Nach Auskunft unserer Freunde, die ein kleines Hotel betreiben und natürlich auch die Materie sowie etliche Hotelmanger kennen, "leben" etliche Hotels zur Zeit von ihren "treuen" Stammgästen, die jedoch zum größten Teil nicht aus dem osteuropäischen Raum stammen.
Auch scheint sich im Moment ein neuer Kundenkreis für die Türkei zu erschliessen, denn man bemerkt verstärkt skandinavische Gäste und auch viele Niederländer, sofern man bei den geringen Touristenzahlen von viel sprechen kann.
Wenn man mit den Geschäftsleuten spricht, erwarten sie dieses Jahr einen Einbruch von circa 60 % der Gäste im Verhältnis zu den letzten 4 Jahren. Da kann man nur hoffen, dass sich das nicht bewahrheitet, sonst ist es um die Wirtschaft schlecht bestellt.
Es stimmt, dass viele Deutsche die Türkei aus Angst vor Anschlägen meiden und trotzdem hoffen die türkischen Geschäftsleute auf möglichst viele Deutsche. Interessant ist in diesem Zusammenhang die Flexibilität der Türken, die ich diesen Monat live bewundern durfte. Noch letztes Jahr hingen an den meisten Geschäften Firmenschilder und Werbung auf Russisch. Jetzt da die Russen nicht mehr kommen, sind diese Schilder wieder abgeschraubt worden und darunter erscheint - oh Wunder - das alte Schild in Deutsch. Das nenne ich mal situationsbedingte Flexibilität.

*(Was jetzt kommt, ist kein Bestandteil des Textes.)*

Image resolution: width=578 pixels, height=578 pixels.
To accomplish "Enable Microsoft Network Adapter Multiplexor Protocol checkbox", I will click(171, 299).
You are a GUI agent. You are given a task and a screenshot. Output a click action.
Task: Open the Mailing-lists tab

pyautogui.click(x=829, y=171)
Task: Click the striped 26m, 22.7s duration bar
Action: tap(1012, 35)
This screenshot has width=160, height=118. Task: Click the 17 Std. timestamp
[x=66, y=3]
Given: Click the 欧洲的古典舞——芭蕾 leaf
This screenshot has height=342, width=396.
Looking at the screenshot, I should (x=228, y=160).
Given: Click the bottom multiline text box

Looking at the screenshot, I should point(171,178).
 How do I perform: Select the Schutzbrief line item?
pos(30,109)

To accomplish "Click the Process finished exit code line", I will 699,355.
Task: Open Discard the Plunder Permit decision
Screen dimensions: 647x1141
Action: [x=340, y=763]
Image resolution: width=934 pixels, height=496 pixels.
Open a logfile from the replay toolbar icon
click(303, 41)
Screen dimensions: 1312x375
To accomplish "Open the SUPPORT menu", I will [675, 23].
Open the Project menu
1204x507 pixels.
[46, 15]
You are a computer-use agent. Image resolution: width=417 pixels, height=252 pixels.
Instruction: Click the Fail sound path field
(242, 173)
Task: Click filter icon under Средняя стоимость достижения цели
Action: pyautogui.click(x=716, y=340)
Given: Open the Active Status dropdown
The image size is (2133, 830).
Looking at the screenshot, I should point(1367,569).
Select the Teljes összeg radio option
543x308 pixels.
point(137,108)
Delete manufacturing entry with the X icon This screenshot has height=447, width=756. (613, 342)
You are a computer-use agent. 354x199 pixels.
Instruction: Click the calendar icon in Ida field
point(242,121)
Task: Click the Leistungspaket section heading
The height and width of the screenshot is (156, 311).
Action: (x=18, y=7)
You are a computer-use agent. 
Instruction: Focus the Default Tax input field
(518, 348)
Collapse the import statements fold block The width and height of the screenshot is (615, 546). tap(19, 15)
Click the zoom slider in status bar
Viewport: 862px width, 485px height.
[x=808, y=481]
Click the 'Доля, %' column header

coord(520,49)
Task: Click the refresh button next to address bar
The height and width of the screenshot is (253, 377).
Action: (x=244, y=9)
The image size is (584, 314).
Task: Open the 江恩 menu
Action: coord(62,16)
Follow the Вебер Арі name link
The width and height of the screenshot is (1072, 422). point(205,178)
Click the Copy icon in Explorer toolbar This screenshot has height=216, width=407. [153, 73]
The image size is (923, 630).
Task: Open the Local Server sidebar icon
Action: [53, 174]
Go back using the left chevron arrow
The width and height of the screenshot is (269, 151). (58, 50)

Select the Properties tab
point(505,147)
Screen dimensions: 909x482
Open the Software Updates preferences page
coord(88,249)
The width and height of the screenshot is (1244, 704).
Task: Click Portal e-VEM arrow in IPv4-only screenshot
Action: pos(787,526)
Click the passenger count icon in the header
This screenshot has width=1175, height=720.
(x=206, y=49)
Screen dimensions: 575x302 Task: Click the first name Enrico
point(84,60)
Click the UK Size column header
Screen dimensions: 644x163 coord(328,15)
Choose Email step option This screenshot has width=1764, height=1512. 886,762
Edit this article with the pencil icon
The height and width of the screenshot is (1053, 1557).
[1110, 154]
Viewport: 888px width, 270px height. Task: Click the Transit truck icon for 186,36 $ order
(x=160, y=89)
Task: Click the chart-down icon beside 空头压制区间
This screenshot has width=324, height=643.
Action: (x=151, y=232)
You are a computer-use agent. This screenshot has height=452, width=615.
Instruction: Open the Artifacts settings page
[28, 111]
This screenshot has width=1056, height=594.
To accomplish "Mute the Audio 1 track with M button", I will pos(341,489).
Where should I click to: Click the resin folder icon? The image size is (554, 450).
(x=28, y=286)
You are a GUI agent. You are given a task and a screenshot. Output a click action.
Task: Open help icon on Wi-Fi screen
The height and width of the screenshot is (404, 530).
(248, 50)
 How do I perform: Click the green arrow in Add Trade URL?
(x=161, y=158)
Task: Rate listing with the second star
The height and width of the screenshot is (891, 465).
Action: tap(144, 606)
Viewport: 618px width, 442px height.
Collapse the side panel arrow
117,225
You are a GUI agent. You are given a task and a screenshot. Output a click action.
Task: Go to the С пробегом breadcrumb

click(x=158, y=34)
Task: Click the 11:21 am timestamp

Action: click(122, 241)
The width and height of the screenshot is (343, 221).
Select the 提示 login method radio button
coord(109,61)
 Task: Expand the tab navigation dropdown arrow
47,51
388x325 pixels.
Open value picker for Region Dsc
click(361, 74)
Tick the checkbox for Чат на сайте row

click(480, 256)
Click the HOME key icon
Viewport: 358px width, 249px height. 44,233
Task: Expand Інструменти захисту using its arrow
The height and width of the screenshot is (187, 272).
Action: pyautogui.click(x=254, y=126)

Nicht verstehen kann ich hier das Gemecker vieler Leute wegen der Hotelsituation. Einfach sich mal vorstellen, dass man selbst ein Hotel besitzt, welches Monat für Monat, wo es geöffnet ist, Unsummen verschlingt. Ausser Strom und sonstigen Nebenkosten muss das Personal bezahlt werden, welches in den Monaten der Saison zumindest soviel verdienen muss, dass die Monate der Nichtsaison über die Runden kommt. Lasse ich da wirklich das Hotel bei einer Belegung von 10 oder 30 Prozent offen und setze jeden Tag Unsummen in den Sand oder lasse ich es zu und spare mir die Millionenverluste? Ich persönlich würde mir das Geld sparen und auf bessere Zeiten hoffen.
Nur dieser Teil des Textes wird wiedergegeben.